From section 4.3.2 of the JVM Spec:
Character Type Interpretation ------------------------------------------ B byte signed byte C char Unicode character D double double-precision floating-point value F float single-precision floating-point value I int integer J long long integer L<classname>; reference an instance of class S short signed short Z boolean true or false [ reference one array dimension
From section 4.3.3, Method descriptors:
A method descriptor represents the parameters that the method takes and the value that it returns:
MethodDescriptor:
( ParameterDescriptor* ) ReturnDescriptor
Thus,
(ILcom/sun/javadoc/ClassDoc;Lcom/sun/javadoc/MemberDoc;Ljava/lang/String;Z)
Ljava/lang/String;
translates to:
A method with int, ClassDoc, MemberDoc, String and boolean as parameters, and which returns a String.
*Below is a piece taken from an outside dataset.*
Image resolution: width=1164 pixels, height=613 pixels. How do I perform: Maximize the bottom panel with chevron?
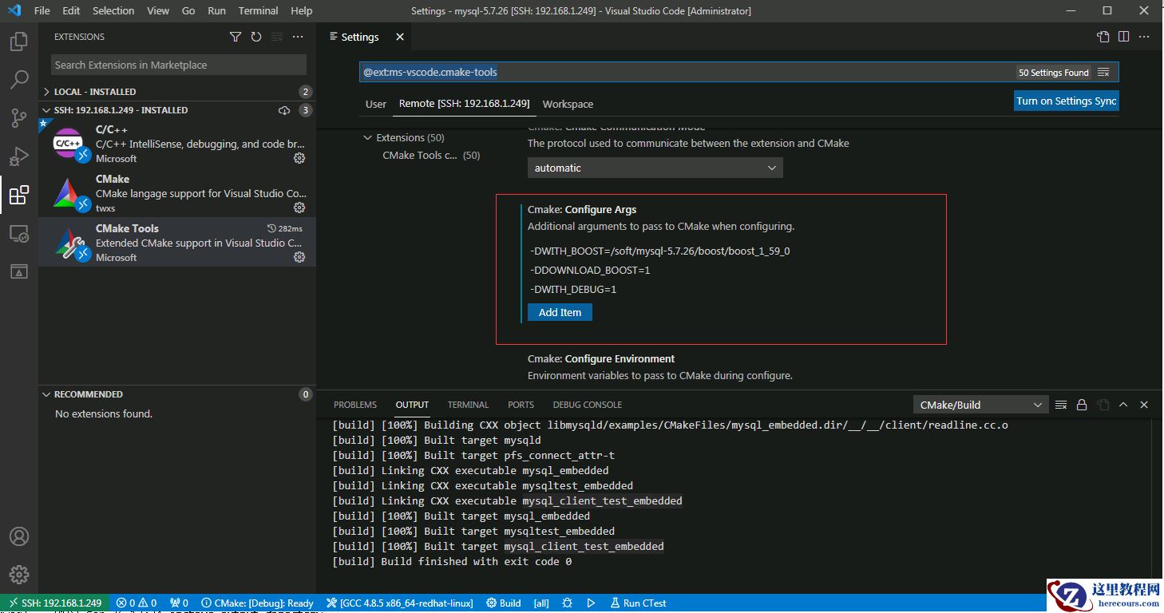[1123, 405]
Note that only reference parameters are separated with a semicolon, since the semicolon is part of their character representation.
So, to sum up:
Why there are four types in parentheses (ILcom/sun/javadoc/ClassDoc;Lcom/sun/javadoc/MemberDoc;Ljava/lang/String;Z) and one after the parentheses Ljava/lang/String; when the method printDocLinkForMenu clearly has five parameters?
There are five parameters (int, ClassDoc, MemberDoc, String, boolean) and one return type (String).